我正在尝试使用 doc2vec 找到类似的句子。我找不到的是与受过训练的句子匹配的实际句子。
以下是本文的代码:
from gensim.models.doc2vec import Doc2Vec, TaggedDocument
from nltk.tokenize import word_tokenize
data = ["I love machine learning. Its awesome.",
"I love coding in python",
"I love building chatbots",
"they chat amagingly well"]
tagged_data = [TaggedDocument(words=word_tokenize(_d.lower()), tags=[str(i)]) for i, _d in enumerate(data)]
max_epochs = 100
vec_size = 20
alpha = 0.025
model = Doc2Vec(size=vec_size,
alpha=alpha,
min_alpha=0.00025,
min_count=1,
dm =1)
model.build_vocab(tagged_data)
for epoch in range(max_epochs):
print('iteration {0}'.format(epoch))
model.train(tagged_data,
total_examples=model.corpus_count,
epochs=model.iter)
# decrease the learning rate
model.alpha -= 0.0002
# fix the learning rate, no decay
model.min_alpha = model.alpha
model.save("d2v.model")
print("Model Saved")
model= Doc2Vec.load("d2v.model")
#to find the vector of a document which is not in training data
test_data = word_tokenize("I love building chatbots".lower())

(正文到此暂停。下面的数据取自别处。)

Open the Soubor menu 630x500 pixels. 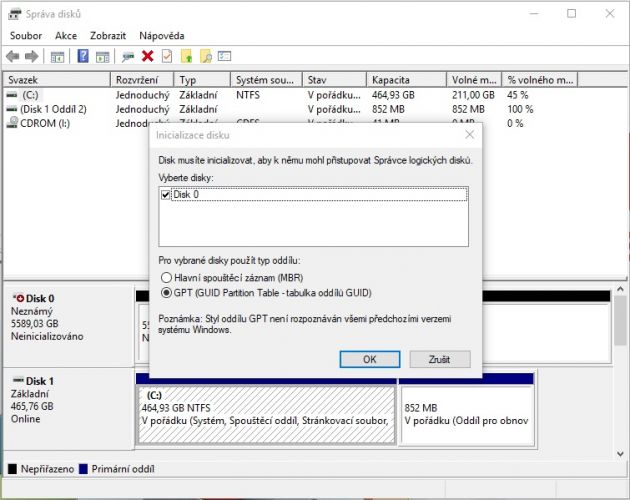pos(26,36)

v1 = model.infer_vector(test_data)
print("V1_infer", v1)
# to find most similar doc using tags
similar_doc = model.docvecs.most_similar('1')
print(similar_doc)
# to find vector of doc in training data using tags or in other words, printing the vector of document at index 1 in training data
print(model.docvecs['1'])
但是上面的代码只给了我向量或数字。但是我怎样才能从训练数据中得到匹配的实际句子。例如 - 在这种情况下,我期望结果为“我喜欢构建聊天机器人”。